Ephraim Goodweather couldn’t get the city officials to act on his suspicions and now he must do what he can to hold things together and deny the vampires their final foothold. However, despite the help of a motley gang of allies, Goodweather has a battle on his hands that will be lost one way or another. The vampire master is putting the final touches together on a plan decades old, a plan that no-one else will be able to fully grasp until it is too late. If this wasn’t enough for Goodweather to deal with, he must also work out how to stop his vampire ex-wife from doggedly pursuing their only son...

Every now and then I like to jump straight into the middle of a series and see how the book in question stands up in its own right. I never expect things to go one way or the other here; it’s just an interesting exercise really. In the case of ‘The Fall’ (middle book in a trilogy) I’d advise you all to go back and start right from the very beginning. There are brief passages that recall events from ‘The Strain’ but, overall, the assumption is made that you’ve read the first book and are good to go with the second. You can tell that ‘The Fall’ picks up things a matter of minutes after the closing events of ‘The Strain’ and the pace of those opening chapters doesn’t leave a lot of time for hangers on who have only just joined the party. That’s fair enough really, there’s a lot going on and there’s no time for needless info-dumps is there?
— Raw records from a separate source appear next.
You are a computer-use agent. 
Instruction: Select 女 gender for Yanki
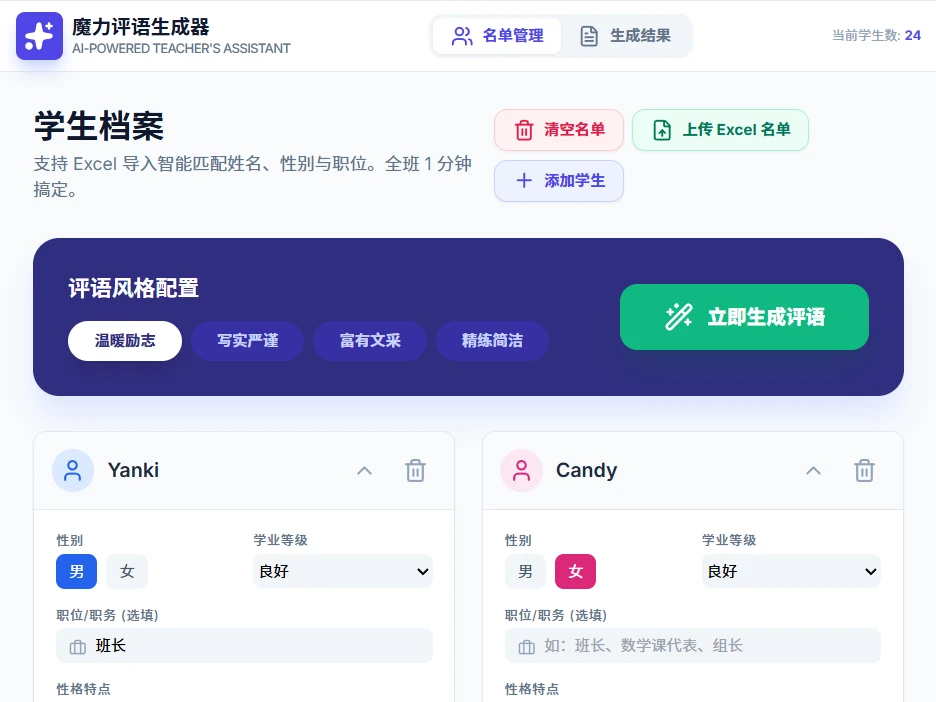click(127, 572)
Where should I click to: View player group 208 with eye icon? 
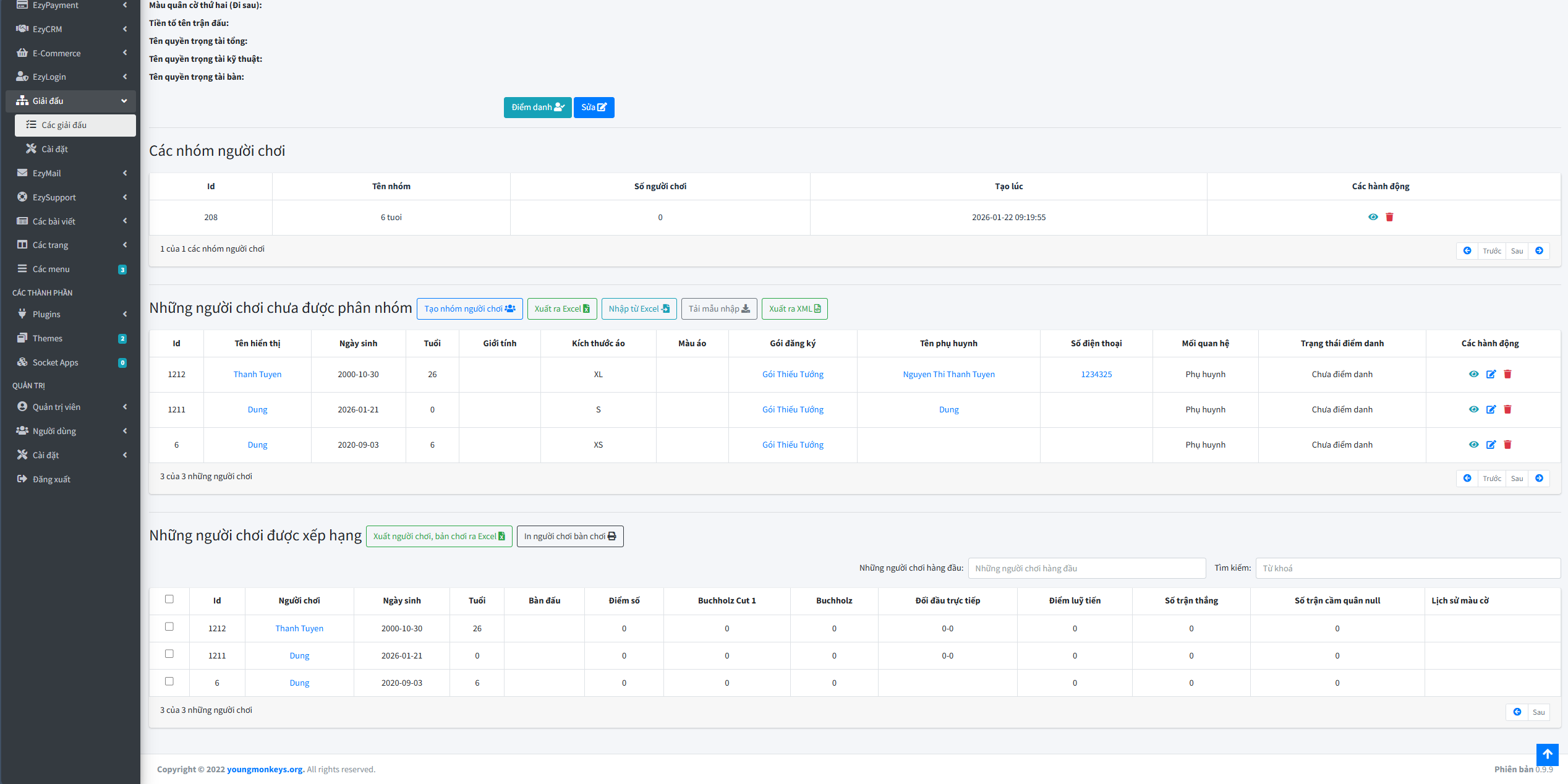[1373, 217]
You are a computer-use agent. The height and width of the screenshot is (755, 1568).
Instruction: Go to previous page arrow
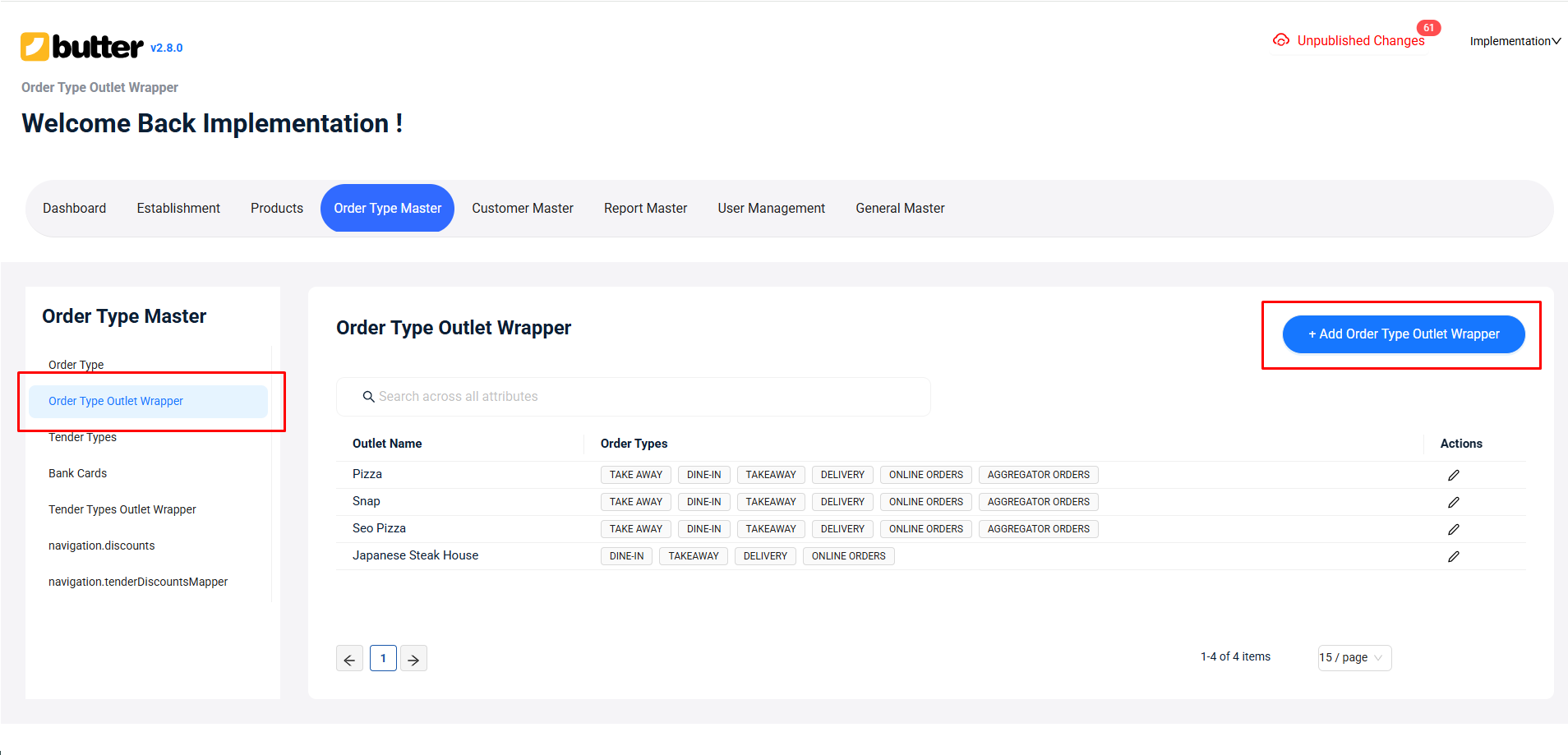349,659
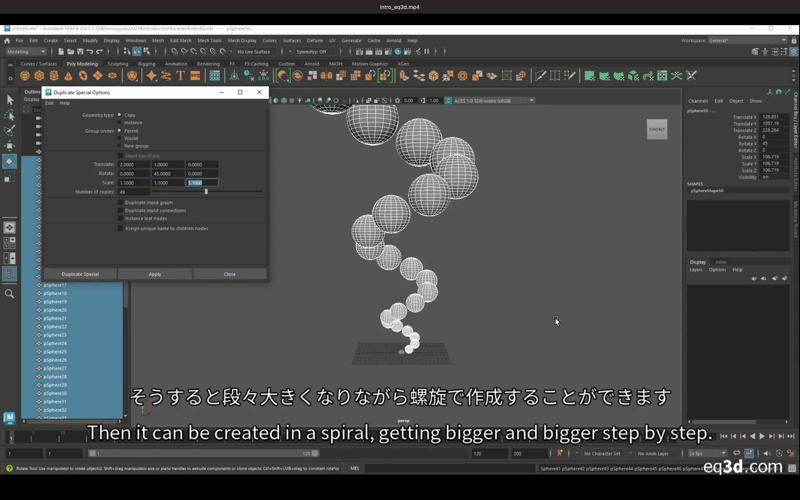Select the polygon sphere shelf icon

coord(26,75)
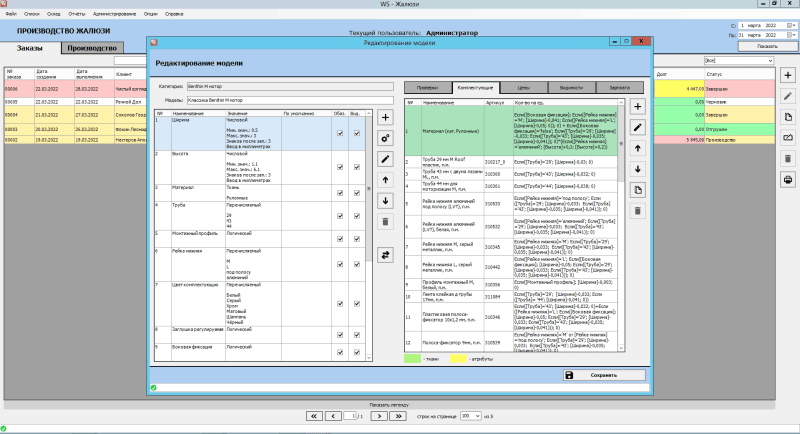Click swap arrows icon beside parameters table
The width and height of the screenshot is (800, 434).
(386, 256)
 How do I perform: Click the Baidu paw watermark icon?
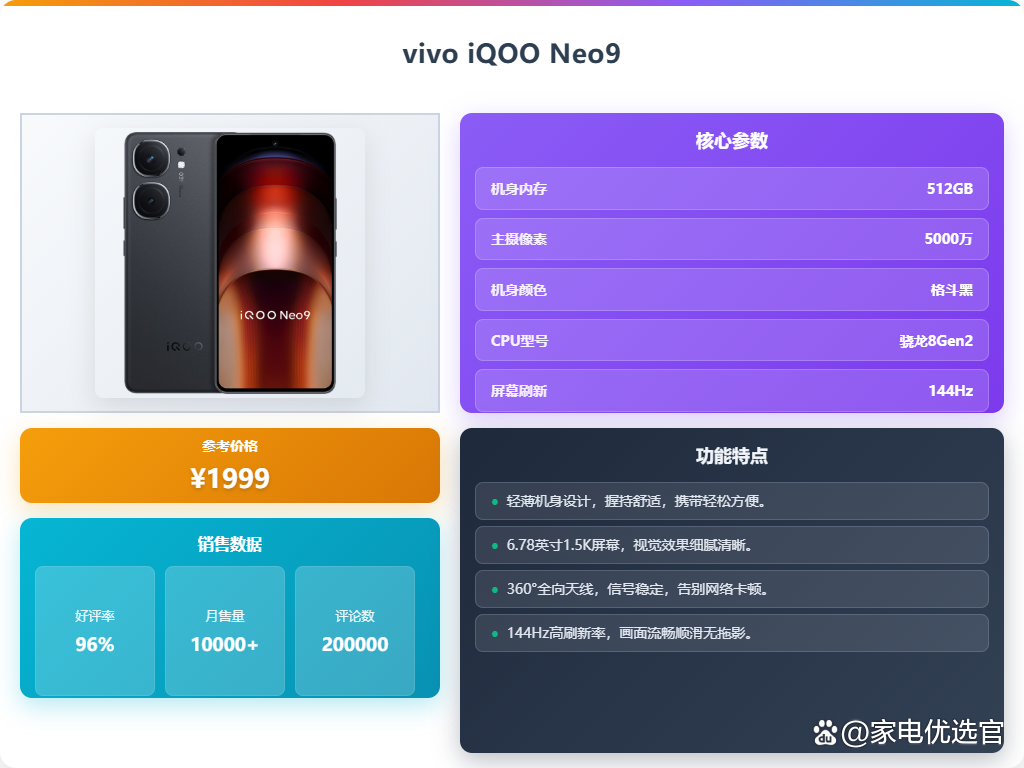(x=825, y=733)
What had me more than a little bemused then was Del Toro and Hogan’s insistence on spraying the text with a whole load of other info-dumps. We’re talking about the history of a certain neighbourhood, character (I’m thinking of Angel here) or government organisation. This has the inevitable affect of slowing things up, more often than not when you know that things are about to get interesting. The pacing suffers badly at times and I was left wondering quite what the rationale was when the authors decided to go with these info-dumps instead of something that would have made the book more accessible to a casual reader picking the series up for the first time.

Once I got past this irritating feature though, I found ‘The Fall’ to be a very entertaining read; certainly a book that kept me reading with a description of vampire infestation that had me thinking of Robert McCammon’s ‘They Thirst’. The crumbling of life in Manhattan is portrayed superbly and really had me invested in finding out what happened to the characters who were trying to make their way through the chaos. When it all goes down, the fight scenes are also well choreographed and worth the price of entry. Del Toro and Hogan do well to have the vampires as physically superior but still able to die from a variety of means (apparently Del Toro was involved in the ‘Blade’ films and you can really see this here). This makes the fights more well matched and able to maintain interest in the reader. The authors are not afraid to get really down and dirty in these moments and you can almost feel the punches as they are thrown.

The outcome isn’t really in any doubt but that’s more to do with the fact that ‘The Fall’ is setting things up the finale in the next book. However, I didn’t like the inclusion of Goodweather’s diary entries in the book (there to explain how humanity initially collapsed in the face of the vampires). The fact that he’s writing them at some undetermined point in the future suggests an outcome to the story that I really don’t want to know just yet. I’d rather read the finale and find out myself...

‘The Strain’ isn’t without its flaws but (for the most part) rises above these to become a thoroughly entertaining vampire tale that shows it’s anaemic urban fantasy brethren just how it should be done. I may not have the time to go back and read the first book but I will definitely be around to see how it all ends...

Eight and a Half out of Ten

2 comments:

nicksharps13 said...

If you want to read a real book about monster killing pick up Monster Hunter International by Larry Correia

noothergods32 said...

See, I am right there with you in that I love vampire stories but hate the...stuff that comes out in most urban fantasy. Vampires don't sparkle, they don't fall in love with high-school girls, they eat people. Very glad to hear about a vampire story that does them justice.